Believing that capitalism isn’t the most efficient way for a state to be run, emphasizing the fact that the 99% should be the ones ruling the state and not the 1%. “Let the ruling classes tremble at a Communist revolution… Workingmen of all countries unite!”. ( Marx Ch. 4 p. 44) Marx continues saying that revolting against the 1% wouldn’t cause any serious repercussions since “the proletarians have nothing to lose but their chains…” (Marx Ch. 4 p. 44) and that if they win the revolution “…They have a world to win.”. (Marx Ch. 4 p. 44) Marx also believed that the upper class didn’t know how to manage commerce which is why the working class still lives in poverty even though they have jobs.

As a result, he gives the idea that the bourgeois is only obsessed with commerce and as it expanded they had no idea on how to manage it. “…bourgeois…has conjured up such gigantic means of production and of exchange, [it] is like the sorcerer, who is no longer able to control the power of the nether world whom he has called up by his spells.” (Marx Ch. 1 p. 14) Thus, the proletariats cannot depend on the bourgeois, for their state of well-being isn’t improving and must rely on each to survive. Furthermore, because there is so much corruption with the proletariats and the bourgeois, Marx believed that a world where everyone shares the same status will in turn, create a world where everyone is satisfied with everything. In short, because of what Marx had witnessed during the Industrial Revolution (the working class living in poverty at the mercy of those superior) he provides a theory which is in short the abolition of private property.

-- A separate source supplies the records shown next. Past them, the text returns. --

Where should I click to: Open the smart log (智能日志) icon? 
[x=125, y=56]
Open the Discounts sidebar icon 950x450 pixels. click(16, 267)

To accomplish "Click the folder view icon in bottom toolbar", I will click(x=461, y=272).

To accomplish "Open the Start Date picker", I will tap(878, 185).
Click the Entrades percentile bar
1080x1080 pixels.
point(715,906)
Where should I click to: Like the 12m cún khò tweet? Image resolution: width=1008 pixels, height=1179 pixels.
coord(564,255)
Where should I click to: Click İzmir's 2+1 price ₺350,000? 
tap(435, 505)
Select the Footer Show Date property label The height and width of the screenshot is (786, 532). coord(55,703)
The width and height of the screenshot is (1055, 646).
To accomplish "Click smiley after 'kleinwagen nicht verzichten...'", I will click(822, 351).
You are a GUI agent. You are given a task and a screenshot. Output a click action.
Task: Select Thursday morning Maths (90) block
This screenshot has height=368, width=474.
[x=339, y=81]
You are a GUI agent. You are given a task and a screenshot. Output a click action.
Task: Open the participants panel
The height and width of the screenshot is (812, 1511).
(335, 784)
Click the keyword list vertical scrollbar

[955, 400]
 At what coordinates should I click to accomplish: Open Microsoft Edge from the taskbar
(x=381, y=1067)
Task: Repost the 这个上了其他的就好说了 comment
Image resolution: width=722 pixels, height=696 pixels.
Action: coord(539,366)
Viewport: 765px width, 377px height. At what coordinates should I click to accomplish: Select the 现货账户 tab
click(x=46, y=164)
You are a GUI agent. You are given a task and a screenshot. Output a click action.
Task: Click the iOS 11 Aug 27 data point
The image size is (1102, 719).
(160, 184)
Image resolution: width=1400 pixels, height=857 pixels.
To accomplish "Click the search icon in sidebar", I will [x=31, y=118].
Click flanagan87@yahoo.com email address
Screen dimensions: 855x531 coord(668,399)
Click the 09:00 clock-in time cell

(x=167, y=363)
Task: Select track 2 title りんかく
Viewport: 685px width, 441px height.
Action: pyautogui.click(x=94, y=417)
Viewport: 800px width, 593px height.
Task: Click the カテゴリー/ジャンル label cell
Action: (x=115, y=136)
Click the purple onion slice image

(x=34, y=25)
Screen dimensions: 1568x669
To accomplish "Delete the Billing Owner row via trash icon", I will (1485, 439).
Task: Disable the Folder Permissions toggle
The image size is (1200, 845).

Machiavelli, Locke, and Marx grew up in environments that were going through either disorder or massive change. Thus they were raised to be radical thinkers, providing the current societies new theories on how a state should be ruled. Machiavelli believed that people were selfish and ignorant, so a harsh leader was needed to maintain peace, Locke that people were selfish as well but have the right to be because of they are free and equal, and Marx believed that people were codependent on each other because without one another, one man alone cannot produce what is needed to survive in a corrupt world.